# A Life Off Lead !



## R E McCraith (Nov 24, 2011)

Quote from PIKE - A Life Off Lead is the only Life for a V - whiskers worn off - a raw nose and ears - bloody tail tip - this is PIKE's life - fence lines and heavy cover - food plots and cat tails - ditch lines and the wind in his nose - he leads and I follow - this is the life of a gun dog - bred to hunt & hunt they will - the only thing holding them back is the owner !!!!!


----------



## v-john (Jan 27, 2013)

After a hard day of hunting, Grady looked like this... Poor guy. 





Riley could hardly stay awake and sit up during this picture.

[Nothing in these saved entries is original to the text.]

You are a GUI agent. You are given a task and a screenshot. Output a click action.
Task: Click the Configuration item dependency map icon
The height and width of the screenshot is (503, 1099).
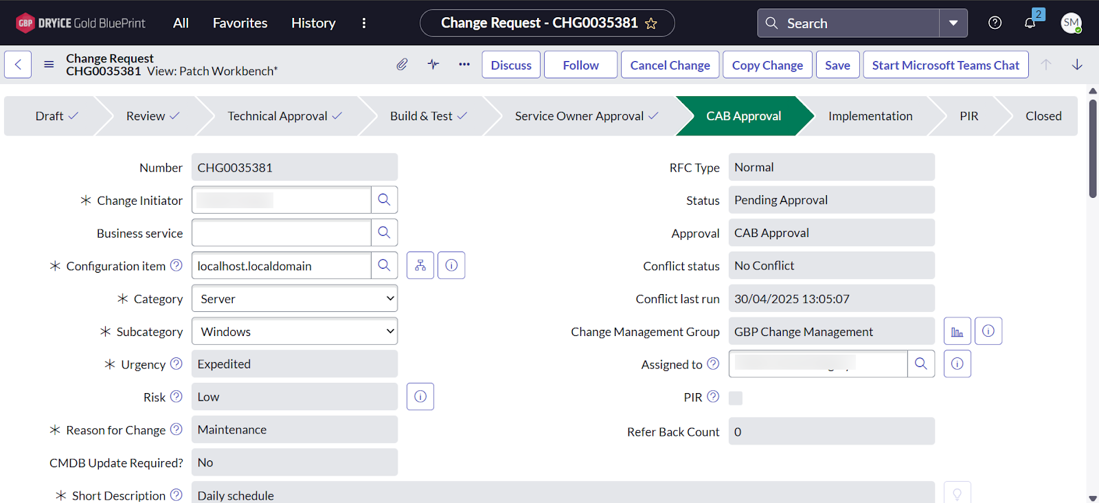pyautogui.click(x=420, y=265)
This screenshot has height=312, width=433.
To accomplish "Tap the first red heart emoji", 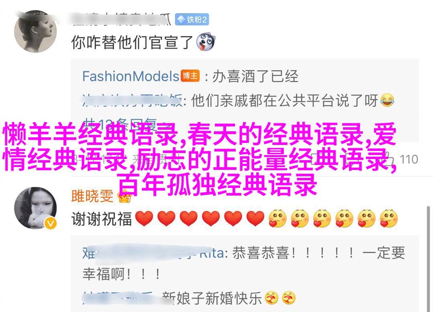I will 144,219.
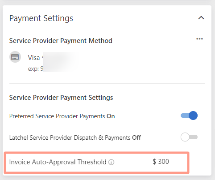Edit the $ 300 threshold value
The height and width of the screenshot is (180, 215).
point(161,162)
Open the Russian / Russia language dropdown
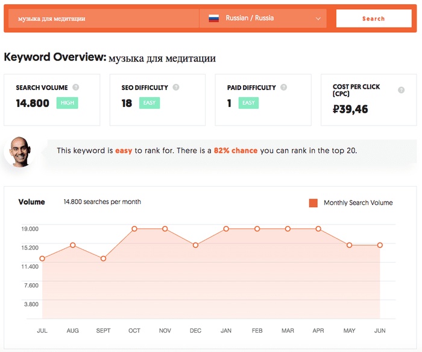The width and height of the screenshot is (422, 352). [263, 18]
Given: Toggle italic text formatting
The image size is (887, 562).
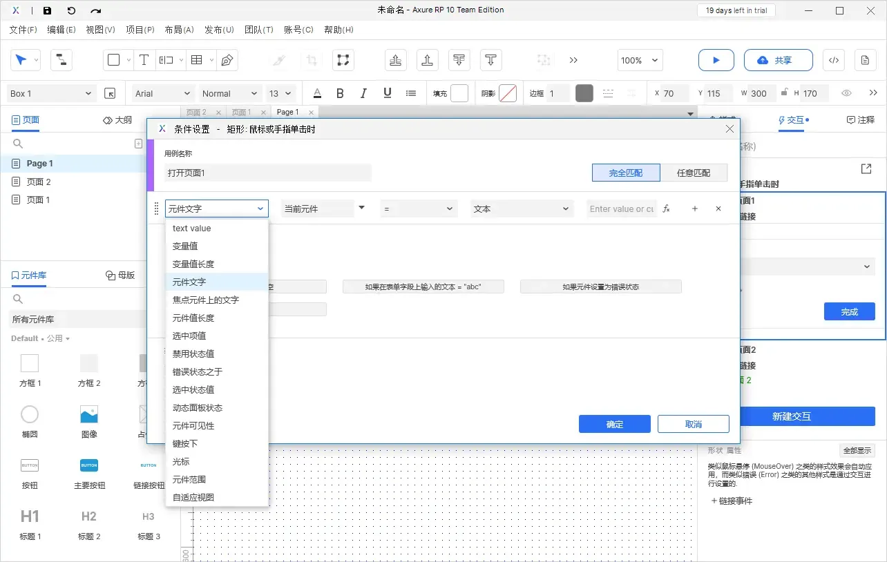Looking at the screenshot, I should (363, 93).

Their bodies can take a beating and we need to limit them, or they may push themselves too hard and not know it.


----------



## redbirddog (Apr 23, 2010)

Bailey knows the feeling.

http://redbirddog.blogspot.com/2011/12/1-vizsla-4-hunters-13-pheasant.html


----------



## Vida (Dec 26, 2011)

V-John said:


> After a hard day of hunting, Grady looked like this... Poor guy.
> 
> [/URL]
> 
> ...


----------



## Vida (Dec 26, 2011)

OMG! I'm such a pooter dullard! Sorry v-John!


----------



## Vida (Dec 26, 2011)

Anyhoo...
totally agree.Mine are rarely on a lead. 
They do like to be out front,even though I'm not, technically,hunting, they always are! :
Found two dead crows today,yummy 8)


----------



## Rufus Tiberius (Dec 18, 2012)

On our walks, RT loved to find the fresh cow pies in the fields we walked. Would run up, go on point, then roll in them...Ah, life off the lead. :

RT


----------